Study questions:
• 1. Quote the passage on betrayal by the system from "When, therefore, others" to "Andrea Muhrrteyn said...".
• 2. Extend the passage on betrayal by the system, starting after its final line.
*** Opening of Passage shown ***
Each time a new tragedy strikes, whether it be 9/11, TWA 800 (a Navy shootdown), CIA involvement in drug trafficking, Iran-Contra, Waco, The Savings and Loan Scandal, the Enron shareholders, the Gander crash, or any of a dozen other events in recent history, a new crop of people is instantly and brutally transformed from people who once trusted the system into people who have been betrayed by it. Psychologically and emotionally raped, they rage. They vow to fight. The need to make the system that failed them work as they were “taught” becomes a new imperative for their sanity and emotional stability. They must believe that they can make people listen to them, that they can “fix” it.

When, therefore, others who have been brutalized before them present themselves with valuable experience and try to explain the lay of the land, the new victims are faced with the awful responsibility of acknowledging that they themselves had not listened or responded when their predecessors cried out for help. They had been just as quick to say “I'm too busy” or “That's a bunch of b.s. It couldn't be that way.” Yet it is. The new victims had once been as deaf as the rest of the world now appears to them. Still they clutch at straws and cling to the illusion that “this time it will be different”. For their own sanity they must ignore the reality of the people who came before them, when to listen and learn might provide a unifying, if terrifying, focus that might ensure success. All it takes is courage and a good map .

Andrea Muhrrteyn said...
*** Close of Passage shown ***
*** Opening of Dataset content ***
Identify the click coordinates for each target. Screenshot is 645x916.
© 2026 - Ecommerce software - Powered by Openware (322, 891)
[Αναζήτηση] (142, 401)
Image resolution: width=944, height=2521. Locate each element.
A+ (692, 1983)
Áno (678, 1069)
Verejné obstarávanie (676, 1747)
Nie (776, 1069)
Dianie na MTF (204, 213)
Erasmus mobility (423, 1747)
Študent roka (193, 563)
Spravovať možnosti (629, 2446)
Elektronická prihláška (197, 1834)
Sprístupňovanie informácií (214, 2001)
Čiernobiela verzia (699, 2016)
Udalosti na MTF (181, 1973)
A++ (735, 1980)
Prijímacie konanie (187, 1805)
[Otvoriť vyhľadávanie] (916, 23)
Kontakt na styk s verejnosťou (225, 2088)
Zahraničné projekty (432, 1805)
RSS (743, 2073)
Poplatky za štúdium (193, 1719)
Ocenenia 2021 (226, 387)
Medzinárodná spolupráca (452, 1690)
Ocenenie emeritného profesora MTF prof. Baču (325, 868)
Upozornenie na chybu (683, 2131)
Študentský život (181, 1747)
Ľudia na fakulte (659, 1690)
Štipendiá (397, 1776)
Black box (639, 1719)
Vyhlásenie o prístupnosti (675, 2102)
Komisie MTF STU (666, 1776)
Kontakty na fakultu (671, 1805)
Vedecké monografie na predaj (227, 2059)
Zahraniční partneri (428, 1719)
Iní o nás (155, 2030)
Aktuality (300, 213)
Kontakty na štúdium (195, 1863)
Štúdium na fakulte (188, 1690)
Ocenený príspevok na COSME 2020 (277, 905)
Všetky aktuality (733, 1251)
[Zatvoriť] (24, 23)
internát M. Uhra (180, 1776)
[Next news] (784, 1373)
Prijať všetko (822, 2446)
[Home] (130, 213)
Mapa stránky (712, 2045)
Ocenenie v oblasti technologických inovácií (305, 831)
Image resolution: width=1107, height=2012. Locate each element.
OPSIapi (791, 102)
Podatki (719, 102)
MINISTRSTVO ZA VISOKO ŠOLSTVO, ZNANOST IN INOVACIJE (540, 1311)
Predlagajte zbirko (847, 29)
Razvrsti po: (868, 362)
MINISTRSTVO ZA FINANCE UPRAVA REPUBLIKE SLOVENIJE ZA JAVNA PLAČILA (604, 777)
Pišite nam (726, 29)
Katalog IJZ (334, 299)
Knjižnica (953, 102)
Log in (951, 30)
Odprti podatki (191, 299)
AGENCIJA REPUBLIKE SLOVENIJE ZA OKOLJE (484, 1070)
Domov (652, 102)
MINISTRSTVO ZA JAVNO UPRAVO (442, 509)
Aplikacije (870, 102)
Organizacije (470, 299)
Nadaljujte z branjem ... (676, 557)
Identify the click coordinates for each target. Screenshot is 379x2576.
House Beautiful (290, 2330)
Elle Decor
*** Close of Dataset content ***
Solved tasks:
• 1.
When, therefore, others who have been brutalized before them present themselves with valuable experience and try to explain the lay of the land, the new victims are faced with the awful responsibility of acknowledging that they themselves had not listened or responded when their predecessors cried out for help. They had been just as quick to say “I'm too busy” or “That's a bunch of b.s. It couldn't be that way.” Yet it is. The new victims had once been as deaf as the rest of the world now appears to them. Still they clutch at straws and cling to the illusion that “this time it will be different”. For their own sanity they must ignore the reality of the people who came before them, when to listen and learn might provide a unifying, if terrifying, focus that might ensure success. All it takes is courage and a good map .

Andrea Muhrrteyn said...

• 2.
FTW: In Your Face

THREE DAYS OF THE CONDOR

But there is a deeper part of human nature which covers the planet in a sickly, light-sweet-crude blanket of denial. It is best exemplified from the closing lines of Sidney Pollack's 1975 Three Days of the Condor, perhaps the best spy movie ever made. As FTW has shown in recent stories – using declassified CIA documents – the CIA was well aware of Peak Oil in the mid 1970s. Three Days of the Condor took that awful truth and said then, what few in the post-9/11 world have had the courage to say. I can guarantee you that it is the overriding rationale in Dick Cheney's mind, in the mind of every senior member of the Bush administration, and in the mind of whomever it is that will be chosen as the 2004 Democratic Party nominee. Getting rid of Bush will not address the underlying causative factors of energy and money and any solution that does not address those issues will prove futile.

Turner (Robert Redford): "Do we have plans to invade the Middle East ?"

Higgins (Cliff Robertson): " Are you crazy?"

Turner: " Am I?"

Higgins: "Look, Turner…"

Turner: "Do we have plans?"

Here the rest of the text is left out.